_Goal of the exercise_
Using the records below, quote only the span that opens with the line containing "Click the MiniMax red waveform icon" and closes with the line containing "The image size is (840, 632).", exactly and inclusively.

(Excerpted data Opens)

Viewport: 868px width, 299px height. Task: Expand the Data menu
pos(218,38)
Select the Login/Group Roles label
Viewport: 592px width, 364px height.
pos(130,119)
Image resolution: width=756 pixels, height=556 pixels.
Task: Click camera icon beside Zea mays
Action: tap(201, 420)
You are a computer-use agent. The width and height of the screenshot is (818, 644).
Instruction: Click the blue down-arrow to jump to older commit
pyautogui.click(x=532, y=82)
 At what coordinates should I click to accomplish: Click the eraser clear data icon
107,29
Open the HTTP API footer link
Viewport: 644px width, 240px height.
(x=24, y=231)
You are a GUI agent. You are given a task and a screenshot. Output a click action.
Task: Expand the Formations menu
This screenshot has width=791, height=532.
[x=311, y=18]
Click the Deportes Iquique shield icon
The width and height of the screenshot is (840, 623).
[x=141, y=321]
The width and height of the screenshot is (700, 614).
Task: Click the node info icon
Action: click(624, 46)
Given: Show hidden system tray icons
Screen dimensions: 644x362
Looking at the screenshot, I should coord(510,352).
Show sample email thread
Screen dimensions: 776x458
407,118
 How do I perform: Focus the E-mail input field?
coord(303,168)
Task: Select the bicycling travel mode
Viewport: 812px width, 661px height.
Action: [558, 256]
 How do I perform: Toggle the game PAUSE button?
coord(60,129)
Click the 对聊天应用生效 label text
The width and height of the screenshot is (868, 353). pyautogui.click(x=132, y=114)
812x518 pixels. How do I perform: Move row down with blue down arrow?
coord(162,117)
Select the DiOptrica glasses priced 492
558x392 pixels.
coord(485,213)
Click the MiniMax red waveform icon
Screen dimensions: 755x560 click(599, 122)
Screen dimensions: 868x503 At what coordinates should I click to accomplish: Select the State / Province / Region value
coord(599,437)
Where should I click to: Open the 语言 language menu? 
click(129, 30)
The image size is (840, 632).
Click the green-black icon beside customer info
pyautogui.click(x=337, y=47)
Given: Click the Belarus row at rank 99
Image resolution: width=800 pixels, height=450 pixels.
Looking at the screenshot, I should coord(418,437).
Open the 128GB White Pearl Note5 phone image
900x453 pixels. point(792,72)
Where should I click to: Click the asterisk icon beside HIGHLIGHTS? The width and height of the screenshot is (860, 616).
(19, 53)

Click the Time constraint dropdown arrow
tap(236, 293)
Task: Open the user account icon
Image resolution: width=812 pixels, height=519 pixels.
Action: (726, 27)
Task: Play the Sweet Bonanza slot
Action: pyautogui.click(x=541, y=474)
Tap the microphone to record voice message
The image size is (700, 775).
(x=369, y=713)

(Excerpted data Closes)

_The answer_
Click the MiniMax red waveform icon
Screen dimensions: 755x560 click(599, 122)
Screen dimensions: 868x503 At what coordinates should I click to accomplish: Select the State / Province / Region value
coord(599,437)
Where should I click to: Open the 语言 language menu? 
click(129, 30)
The image size is (840, 632).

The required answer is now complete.